What this task involves >> Please explain, using the report on Dr Fisher's talk below, why Tracey Carpenter invited him to speak. Answer in one to three sentences.

Extract provided >>
Dr Fisher, a former petroleum executive and now consultant on changing to a cleaner, greener economy, was invited to speak by BCCAN’s outgoing president, Tracey Carpenter.
The pair are long-time friends and Ms Carpenter felt he could share some great insights with the members.
On the day, it turned out her instincts were correct.
Dr Fisher said the members were “very perceptive and very engaged” with what he had to say.
Much of his talk centred around the impact of humanity on the planet and how vital it was to work together to prolong its life.
“The Earth is being fairly systematically destroyed by humanity and the question is, if we decide to do something about it and we survive the next 100 years … what would we have done to do this?” Dr Fisher said.
He relied heavily on analogies and metaphors to get his main arguments across.
In one of these, Dr Fisher said to think of Earth as an ecosystem in a bottle, then introduce 10 pairs of mice.
The mice breed, causing the population to exploded, at which point they consume all the food and resort to eating each other, causing all the mice to die.
He said this is similar to what humanity is in the midst of.
“If the mice were much smarter than humans, what would they do? They would agree to control their population and to share resources,” Dr Fisher said.
People are encouraged to combine conservation actions with conversation.
“The first thing to do is obviously the normal things people are doing, which is reducing energy consumption and reducing waste, but the most important thing people can do is talk to their neighbours and work out what they can do,” Dr Fisher said.
“It is about community.”
He added that, collectively, humanity needs to “reduce consumption by a factor of three”.
“We’ve got to start to live within the capacity of the Earth to supply us with what we need,” he said.
The most important thing people can do is talk to their neighbours and work out what they can do.

Data >>
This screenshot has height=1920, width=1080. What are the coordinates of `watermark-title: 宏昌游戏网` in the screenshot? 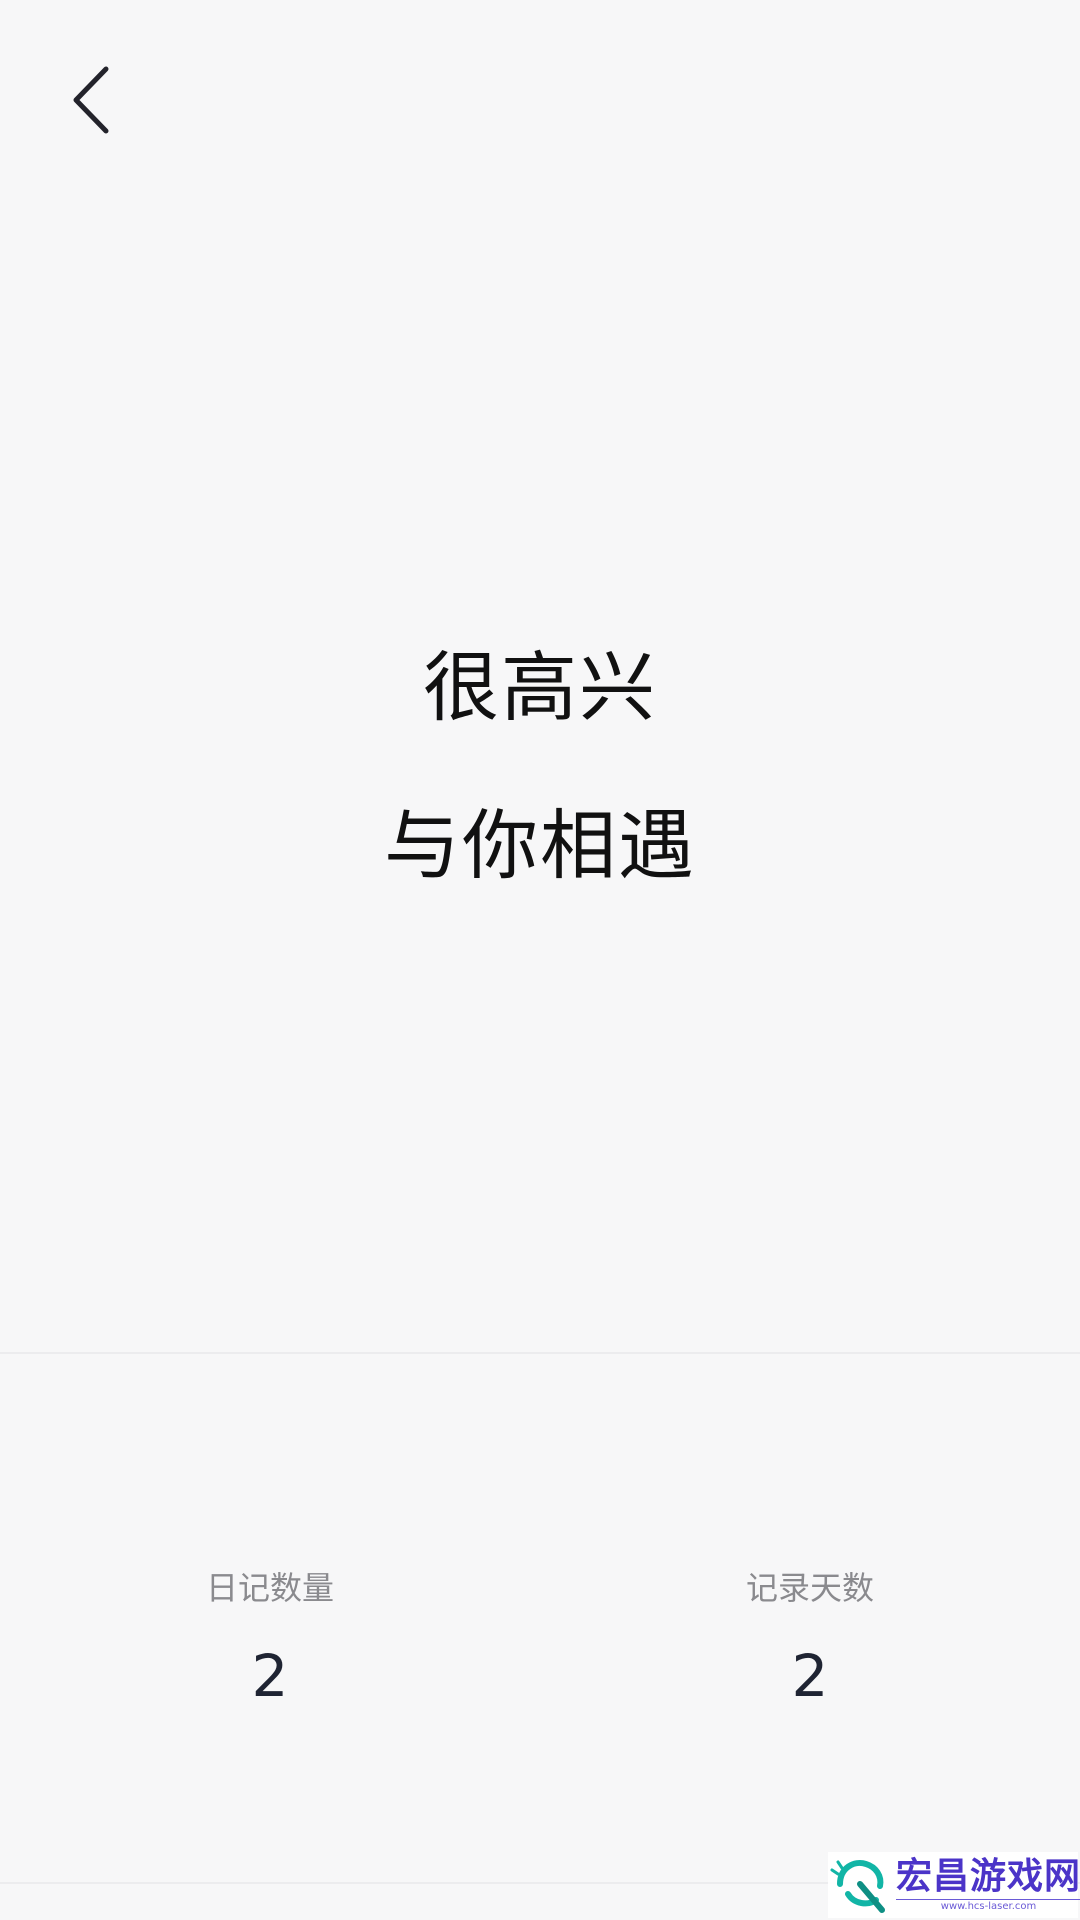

Output for this exercise >> Tracey Carpenter, BCCAN's outgoing president, invited Dr Fisher because she felt he could share some great insights with the members. The two are long-time friends.